_TASK STATEMENT_
The answer should be the exact lines from the line containing "Task: Click the user@GTW-ONX16-ubuntu prompt" through the last line of the material below, with no pictures.

─── LISTED RECORDS

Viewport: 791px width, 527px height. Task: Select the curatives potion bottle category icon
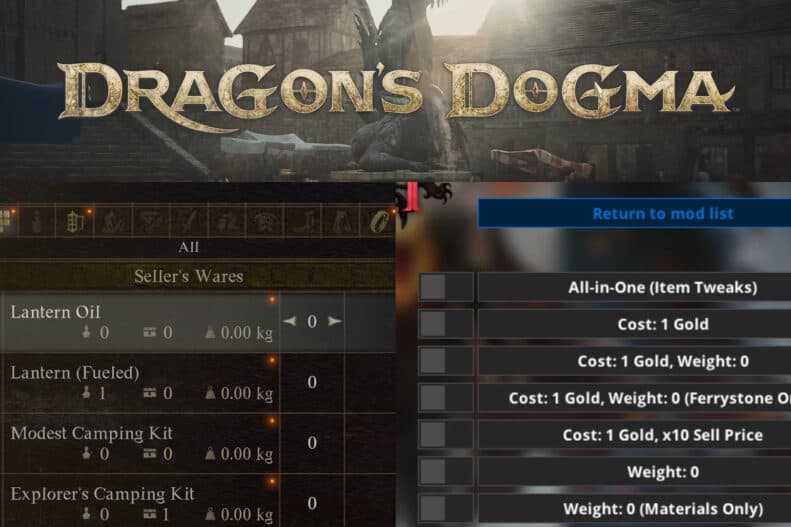(x=37, y=221)
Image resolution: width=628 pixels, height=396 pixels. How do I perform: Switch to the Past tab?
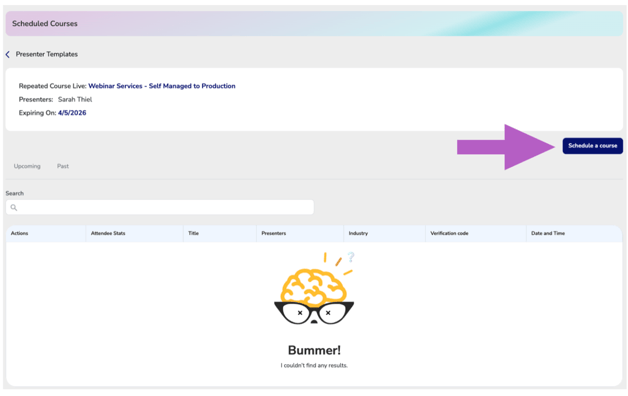point(63,166)

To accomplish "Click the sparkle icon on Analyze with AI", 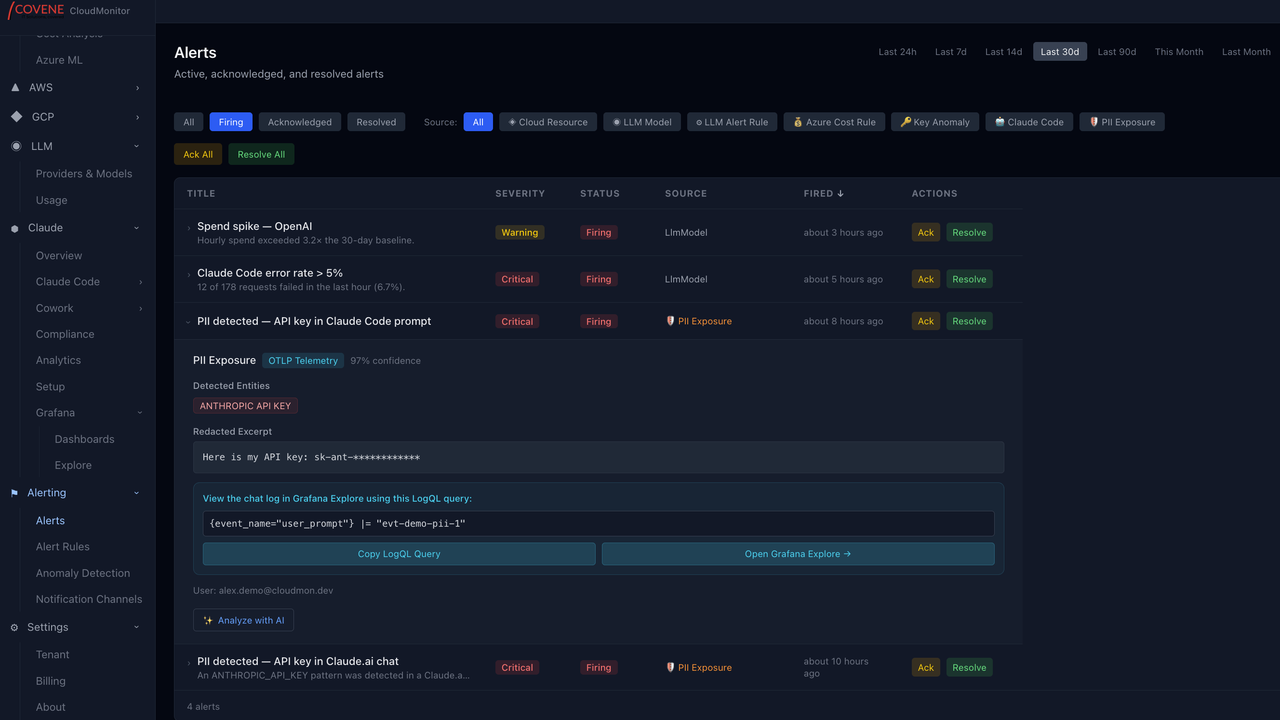I will [208, 620].
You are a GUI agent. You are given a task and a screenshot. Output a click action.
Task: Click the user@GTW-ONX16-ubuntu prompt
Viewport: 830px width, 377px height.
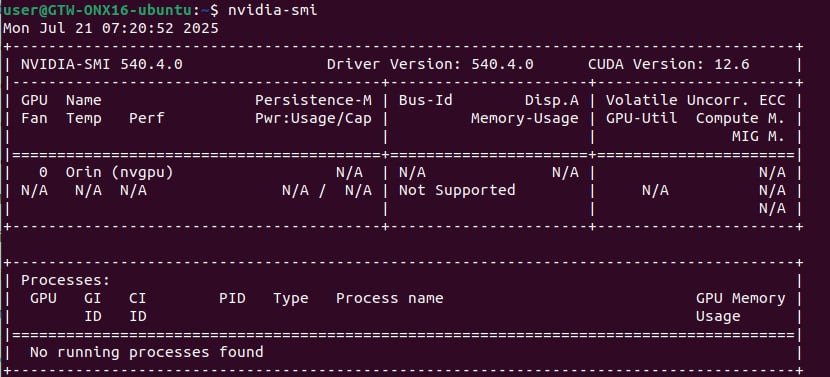[98, 10]
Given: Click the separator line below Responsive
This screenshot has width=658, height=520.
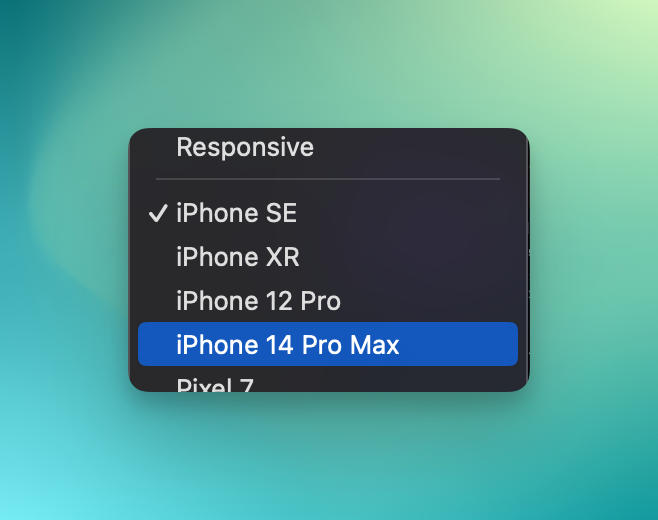Looking at the screenshot, I should [328, 179].
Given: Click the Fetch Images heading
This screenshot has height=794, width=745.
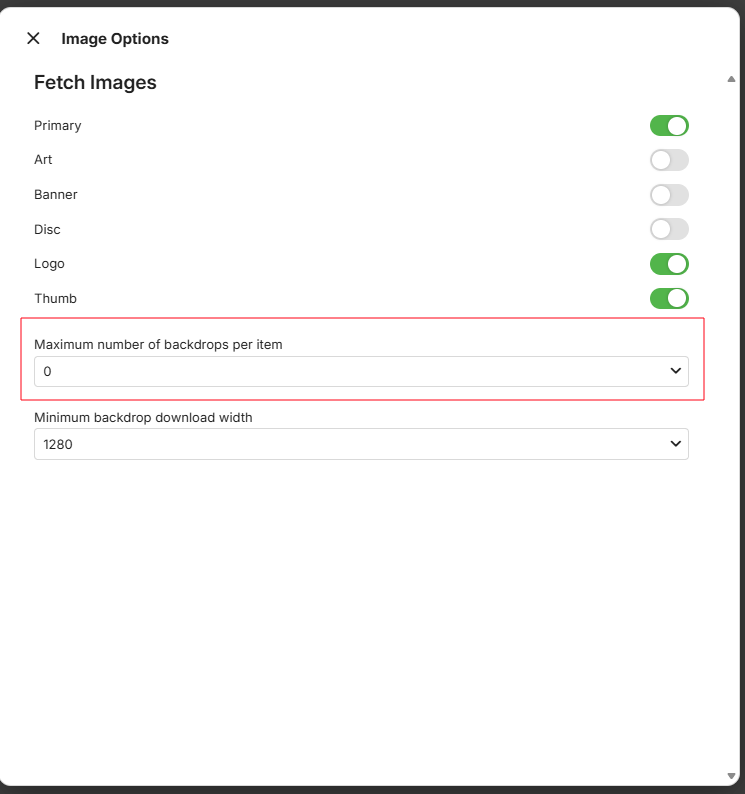Looking at the screenshot, I should (95, 83).
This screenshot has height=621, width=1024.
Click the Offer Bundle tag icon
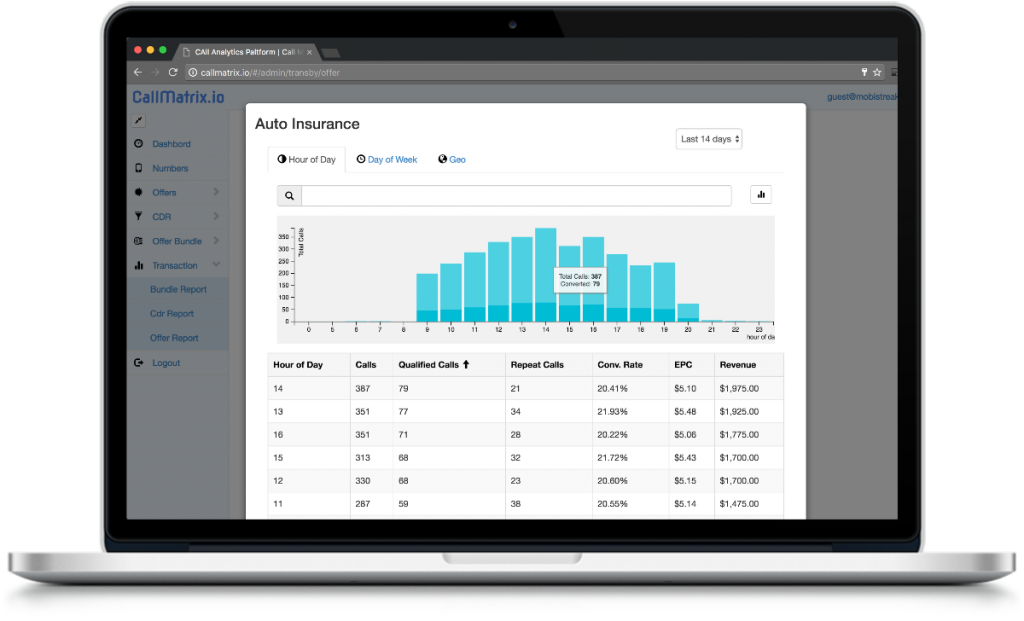click(139, 240)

──────

_RESPONSE AREA_
Task: Click the user@GTW-ONX16-ubuntu prompt
Viewport: 830px width, 377px height.
[98, 10]
Given: Click the separator line below Responsive
This screenshot has width=658, height=520.
Looking at the screenshot, I should [328, 179].
Given: Click the Fetch Images heading
This screenshot has height=794, width=745.
Looking at the screenshot, I should (95, 83).
This screenshot has height=621, width=1024.
Click the Offer Bundle tag icon
click(139, 240)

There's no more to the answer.